_Stored data_
◇ ◇ ◇

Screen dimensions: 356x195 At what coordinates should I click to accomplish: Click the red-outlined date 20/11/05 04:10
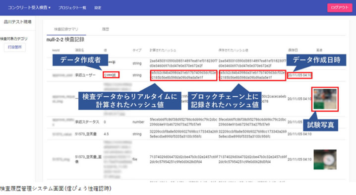(299, 75)
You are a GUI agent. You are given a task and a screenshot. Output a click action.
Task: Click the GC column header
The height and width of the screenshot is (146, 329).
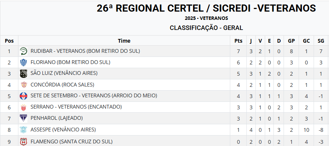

◇ ◇ ◇

_What you are asked to do_
Exact copy, no pictures: reproduce every record above.

_Your response_
Screen dimensions: 356x195 At what coordinates should I click to accomplish: Click the red-outlined date 20/11/05 04:10
(299, 75)
You are a GUI agent. You are given a task and a screenshot. Output a click action.
Task: Click the GC column header
The height and width of the screenshot is (146, 329).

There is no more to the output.